The builder has to find a suitable place to build a house, through the signs that are provided by the earth, which either allow to establish the house plot where one thinks, or which doesn't allow it, so that the builder is obliged to step back and find another place. These beliefs are reflections of the worship of the earth goddess, who rules the earth, allowing or forbidding humans to place the plot of a new house in a tested location. If one does not listen to the relevant signs, he would go against this divine power.

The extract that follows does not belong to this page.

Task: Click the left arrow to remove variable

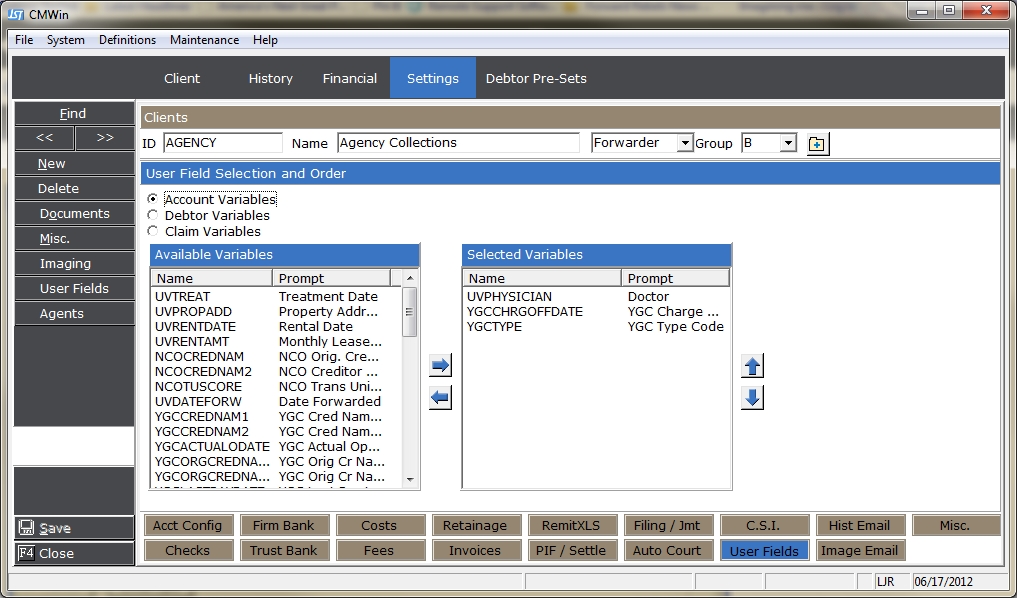Action: [x=440, y=398]
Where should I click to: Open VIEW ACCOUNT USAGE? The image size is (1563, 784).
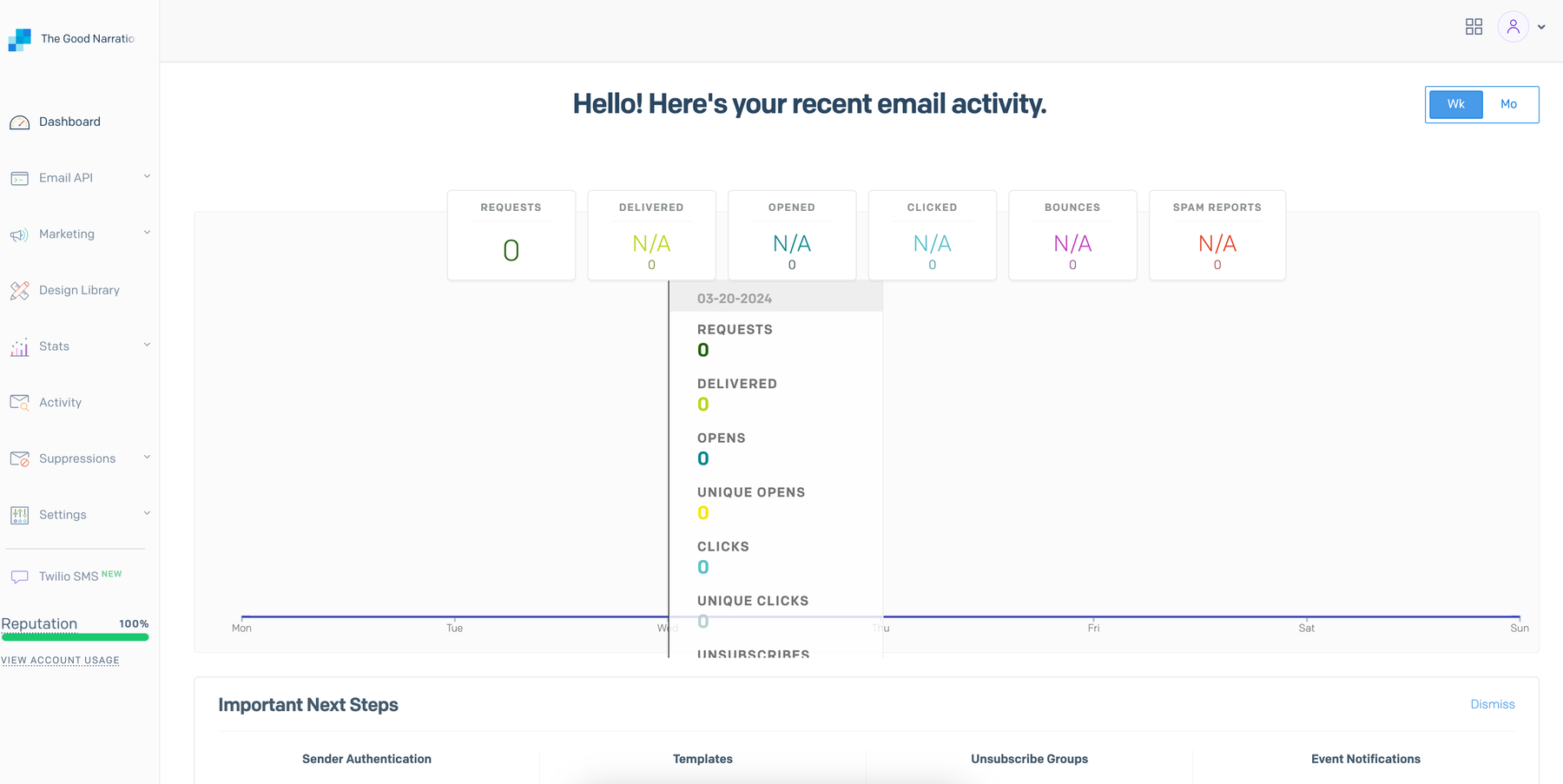pyautogui.click(x=60, y=660)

Proofs for determining the placement of a house plot were mainly of mystic nature, and sometimes of techno-practical nature. The latter were easier to deal with, as they consisted in checking a place with or without moisture, a strong subsoil or a slippery soil, etc. As for the mystical aspects, such as luck and prosperity, they were harder to detect, and several concerns emerged about them. The elders, who preserved much historical and legendary knowledge, were also consulted. Houses could certainly be built in the land of the ancestors whose permanent prosperity was well-known, or in the place where a prosperous cattle stable used to be located.

A mystic practice consisted in stucking four pickaxes in the four corners of the tested plot at night, leaving the place and returning in the morning; if the pickaxes remained stuck in the morning it was a good sign, otherwise another place was to be tested. Another practice, consisted in filling one, or alternatively four bowls, with a liquid, often water (but sometimes also wine, olive oil, melted butter, honey, or milk, depending on the regional tradition), and in placing it at the center of the tested plot or alternatively on its four corners; when returning in the morning, if the liquid in the bowl(s) remained unchanged, it was a good sign. These mystic practices were always performed on waxing moon nights.

Another mystic test, widespread in all Albanian lands, consisted in performing a particular ritual with ashes poured in the area of the future domestic hearth (Alb. vatër), repeating it three times during three nights, and there were special people who knew how to decipher the signs that appeared in the ashes. Another test was performed using fire, which was kindled at the center of the tested plot on a calm and windless night with waxing moon. If the smoke spread over the ground in a soft and uniform manner, it was a good sign; if the smoke went up and only from one side, it was a bad sign and another place was to be tested. Ash and fire are clearly related to the Albanian cult of the fire and the hearth, regarded as symbols of the continuity of life across generations, showing whether the future generations will prosper in the new plot or they will encounter misfortunes, perhaps even to the point of extinction or abandonment of the new house.

Another test consisted in the ritual plowing of the land that is desired to be used to make the new house, by using oxen to drag the plow. If the oxen grunted during this process, it was a bad sign; if they walked quietly without grunting, it was a good sign and the land was considered suitable for building a house.

All these different rites converge in the mysterious and supernatural communication of humans with the earth-deity who was consulted for hosting the building, and who responded either by accepting the presence of humans giving them prosperity, or by driving them away.

===Earth and Sky pairing===

The earth is often paired with the sky in Albanian oath swearings, e.g.: për qiell e dhé, pasha tokën e pasha qiellin, etc.